Retail real estate surges back into favour amid rising incomes and increased spending
Snapping up your local bottle shop or selling off a whole shopping centre is getting easier in the wake of falling interest rates, increased consumer spending and strong population growth, according to the September Knight Frank Australian Retail Review.
The report found retail property was the most traded asset class in the first half of this year, with $6 billion transacted, up 17 per cent from $5.1 billion over the same period in 2024. This puts retail well ahead of the industrial ($5.6 billion) and office ($3.7 billion) sectors.
Household disposable income grew by 4.2 per cent over the year to Q2 2025, which was the strongest growth since Q1 2021, while retail sales were up by 5.1 per cent (before accounting for inflation) over the year to July, building on the retail sales rebound that started in late 2024.
Younger consumers were one of the driving forces behind the increase in retail spending, according to Commonwealth Bank spending data for FY2025, but discretionary spending was up in all age groups bar 65-plus in the 13 weeks to June.
“While trading conditions remained tough in 2024-25, there are green shoots in the consumer environment and outlook for retail consumption,” says Alistair Read, Knight Frank senior economist, research and consulting.
“Many retailers pointed to a strong pick-up in sales growth in the first few weeks of the 2025-26 financial year as an indication that improving consumer sentiment and incomes were beginning to translate into retail sales growth.”
While profit margins remained relatively steady across the board, the Kmart Group, Shaver Shop, The Good Guys and BCF were among the major retailers reporting an increase in earnings.
Capital values are also on the rise for the first time since Q1 2023, up 1.6 per cent in the year to Q2 2025, though somewhat limited to large super/major regional assets and small neighbourhood assets as consumers continue to chase convenience.
Although retail yields dipped slightly in Q2, down 4 basis points to 5.71 per cent, Knight Frank reports they’ve held up better than the office and industrial markets through the recent market reset.
Over the past two years, retail yields have only increased by 28 basis points, while office and industrial yields have jumped by 97 and 86 basis points, respectively. This relative stability has made retail a more resilient part of the market, especially as conditions start to turn more positive.
Knight Frank partner and head of retail investments Campbell Aitken says investor confidence in the long-term growth potential of the retail sector has improved as market fundamentals strengthen.
“The outlook for income growth is also arguably the best among the major real estate sectors,” he says.
Growing competition among supermarkets and discount department stores has handed landlords more negotiating power as leases come up for renewal. Many retail landlords are now pushing major tenants to agree to new lease terms that give them greater flexibility and more control or improved returns, though not all landlords have the same level of bargaining strength.
Retail categories that are still experiencing operating difficulties include food courts, apparel, luxury stores, cafes, homewares and cinemas. These categories are requesting rent reviews and lower market rents following lacklustre sales.

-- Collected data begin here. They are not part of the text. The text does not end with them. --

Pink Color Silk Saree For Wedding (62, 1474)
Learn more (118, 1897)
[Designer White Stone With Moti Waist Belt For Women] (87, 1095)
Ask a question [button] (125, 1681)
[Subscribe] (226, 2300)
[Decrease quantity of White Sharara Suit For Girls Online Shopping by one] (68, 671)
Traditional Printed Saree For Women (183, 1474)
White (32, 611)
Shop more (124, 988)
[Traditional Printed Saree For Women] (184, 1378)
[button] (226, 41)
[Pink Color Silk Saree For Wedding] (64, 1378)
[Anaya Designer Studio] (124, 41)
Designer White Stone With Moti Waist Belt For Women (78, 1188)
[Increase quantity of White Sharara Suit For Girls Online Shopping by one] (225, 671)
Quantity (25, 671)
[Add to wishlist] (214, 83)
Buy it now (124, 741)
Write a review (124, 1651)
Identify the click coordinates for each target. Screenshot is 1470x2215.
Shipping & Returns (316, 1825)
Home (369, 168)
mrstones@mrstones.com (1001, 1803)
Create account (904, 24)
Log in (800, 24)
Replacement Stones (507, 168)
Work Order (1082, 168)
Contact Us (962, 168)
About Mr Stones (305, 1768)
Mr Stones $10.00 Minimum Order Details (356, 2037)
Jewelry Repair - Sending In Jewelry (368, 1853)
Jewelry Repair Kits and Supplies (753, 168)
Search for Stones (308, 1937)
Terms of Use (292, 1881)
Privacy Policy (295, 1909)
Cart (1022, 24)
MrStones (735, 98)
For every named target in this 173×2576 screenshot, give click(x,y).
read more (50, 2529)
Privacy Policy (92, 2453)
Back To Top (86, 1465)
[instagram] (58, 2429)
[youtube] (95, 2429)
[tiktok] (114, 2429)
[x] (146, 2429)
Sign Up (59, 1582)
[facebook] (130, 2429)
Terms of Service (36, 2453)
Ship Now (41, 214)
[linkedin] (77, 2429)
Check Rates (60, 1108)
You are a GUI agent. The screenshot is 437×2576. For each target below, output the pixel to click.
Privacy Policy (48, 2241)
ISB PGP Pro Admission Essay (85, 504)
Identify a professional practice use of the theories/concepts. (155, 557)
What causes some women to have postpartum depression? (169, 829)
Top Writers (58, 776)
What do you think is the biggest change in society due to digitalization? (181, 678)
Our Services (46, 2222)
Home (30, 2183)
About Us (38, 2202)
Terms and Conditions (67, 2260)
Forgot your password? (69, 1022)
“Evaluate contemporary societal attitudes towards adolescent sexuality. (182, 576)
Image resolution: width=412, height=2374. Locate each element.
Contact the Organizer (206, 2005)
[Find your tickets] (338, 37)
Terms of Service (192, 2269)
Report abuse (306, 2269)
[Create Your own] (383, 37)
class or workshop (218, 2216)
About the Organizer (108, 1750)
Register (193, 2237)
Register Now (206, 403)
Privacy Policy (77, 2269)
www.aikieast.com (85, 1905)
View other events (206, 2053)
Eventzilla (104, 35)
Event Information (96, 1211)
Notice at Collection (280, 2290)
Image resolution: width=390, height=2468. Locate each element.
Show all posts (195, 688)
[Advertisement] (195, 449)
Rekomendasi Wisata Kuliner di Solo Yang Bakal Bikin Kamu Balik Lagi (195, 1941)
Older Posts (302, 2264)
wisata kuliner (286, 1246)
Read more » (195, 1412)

Doors have closed at some large department stores, while others – like David Jones at Sydney’s Westfield Bondi Junction – have reduced their footprint. Knight Frank reports this has allowed landlords to reconfigure floor plates to boost asset performance and realise untapped value. At Westfield Bondi Junction, the relinquished floor space was repurposed for a gym and a relocated mini-major tenant, delivering an uplift in rent.
Private investors and institutions were the most active buyers of retail property in the first half of this year, making up more than 60 per cent of deals. Local retail specialists remained especially active, taking advantage of the low point in asset values by picking up quality properties with strong long-term potential.
Meanwhile, public and overseas investors were still mostly selling, with real estate investment trusts (REITs) continuing to offload selected assets. But, as market conditions improve and REIT share prices bounce back, Knight Frank expects to see these groups step back in as buyers.
Looking ahead, the return of REITs, stronger leasing activity, rising consumer demand, and more money flowing into the market should all help drive up competition and investment in retail property.